(Collection entries)
────────

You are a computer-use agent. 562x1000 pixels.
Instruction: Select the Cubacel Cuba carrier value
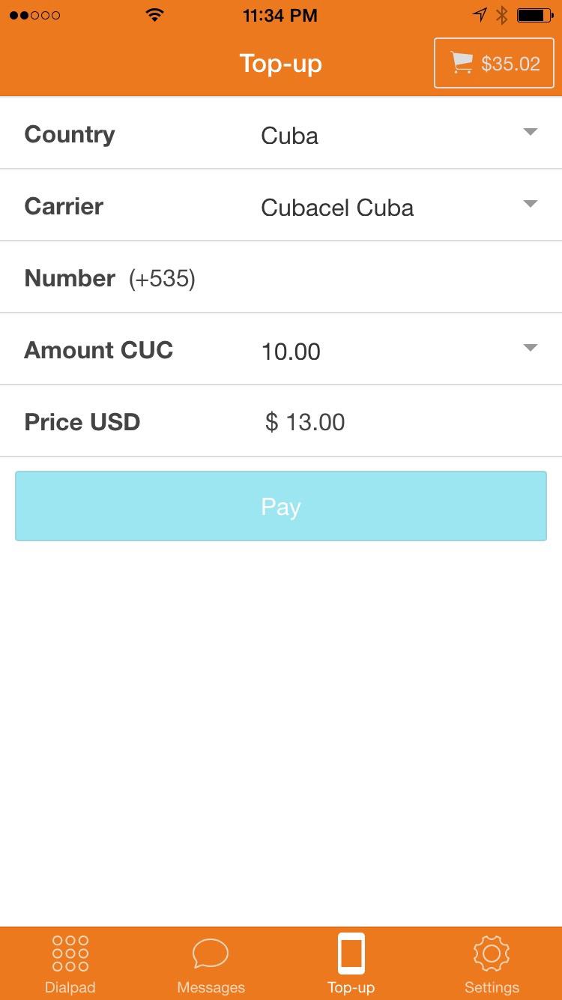(337, 208)
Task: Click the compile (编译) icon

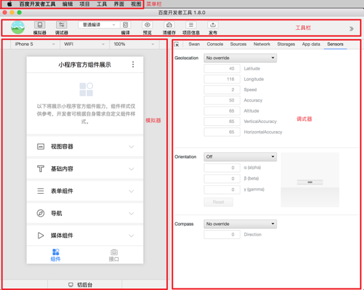Action: [x=126, y=25]
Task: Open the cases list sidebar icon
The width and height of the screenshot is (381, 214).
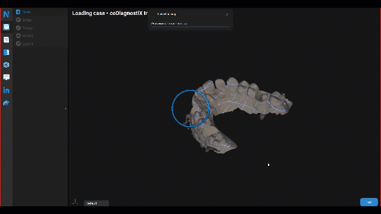Action: pos(7,40)
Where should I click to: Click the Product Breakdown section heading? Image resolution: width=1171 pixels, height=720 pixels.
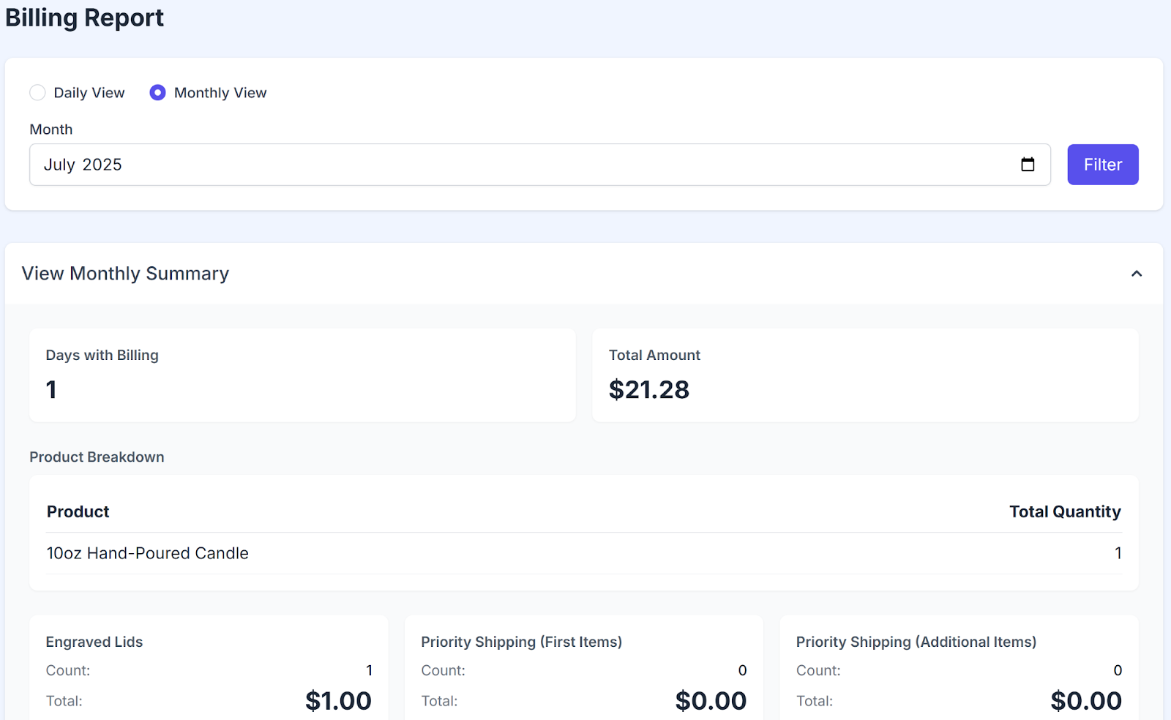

────────

▶ [WORK INSTRUCTION]
Pictures omitted, give the entries again exactly.

▶ [ANSWER SECTION]
You are a computer-use agent. 562x1000 pixels.
Instruction: Select the Cubacel Cuba carrier value
(337, 208)
Task: Click the compile (编译) icon

Action: [x=126, y=25]
Task: Open the cases list sidebar icon
The width and height of the screenshot is (381, 214).
Action: pos(7,40)
Where should I click to: Click the Product Breakdown section heading? Image resolution: width=1171 pixels, height=720 pixels.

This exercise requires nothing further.